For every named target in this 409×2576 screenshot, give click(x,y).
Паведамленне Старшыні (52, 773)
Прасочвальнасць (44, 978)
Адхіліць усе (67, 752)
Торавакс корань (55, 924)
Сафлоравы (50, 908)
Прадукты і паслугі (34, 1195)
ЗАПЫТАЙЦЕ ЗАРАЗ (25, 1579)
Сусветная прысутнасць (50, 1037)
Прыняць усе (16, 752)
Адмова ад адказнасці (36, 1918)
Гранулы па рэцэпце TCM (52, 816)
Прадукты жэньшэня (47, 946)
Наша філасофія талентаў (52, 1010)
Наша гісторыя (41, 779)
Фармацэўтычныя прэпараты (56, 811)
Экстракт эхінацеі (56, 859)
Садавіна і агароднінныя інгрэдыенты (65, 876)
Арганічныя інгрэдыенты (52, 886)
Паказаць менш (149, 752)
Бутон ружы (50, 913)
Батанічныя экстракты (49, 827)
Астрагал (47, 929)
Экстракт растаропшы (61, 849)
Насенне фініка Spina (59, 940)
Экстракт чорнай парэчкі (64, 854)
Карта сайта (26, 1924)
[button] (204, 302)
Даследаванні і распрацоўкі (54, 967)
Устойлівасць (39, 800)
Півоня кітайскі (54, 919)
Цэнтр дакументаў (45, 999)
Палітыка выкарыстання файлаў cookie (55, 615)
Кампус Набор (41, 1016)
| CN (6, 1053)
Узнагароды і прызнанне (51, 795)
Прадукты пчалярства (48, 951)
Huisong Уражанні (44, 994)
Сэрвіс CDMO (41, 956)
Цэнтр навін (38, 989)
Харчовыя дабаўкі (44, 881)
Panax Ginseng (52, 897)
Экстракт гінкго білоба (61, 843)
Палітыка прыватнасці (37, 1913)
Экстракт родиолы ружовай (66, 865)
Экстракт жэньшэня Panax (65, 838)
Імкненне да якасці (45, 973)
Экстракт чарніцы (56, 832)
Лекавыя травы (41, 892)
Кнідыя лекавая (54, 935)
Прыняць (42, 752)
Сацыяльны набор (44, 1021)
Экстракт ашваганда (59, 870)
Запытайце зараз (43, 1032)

- [REQUIRED WORK] What are the lines from the one with "Імкненне да якасці (45, 973)" through the end of the entries? Give them again exactly, both end lines included.

- [EXERCISE ANSWER]
Імкненне да якасці (45, 973)
Экстракт чарніцы (56, 832)
Лекавыя травы (41, 892)
Кнідыя лекавая (54, 935)
Прыняць (42, 752)
Сацыяльны набор (44, 1021)
Экстракт ашваганда (59, 870)
Запытайце зараз (43, 1032)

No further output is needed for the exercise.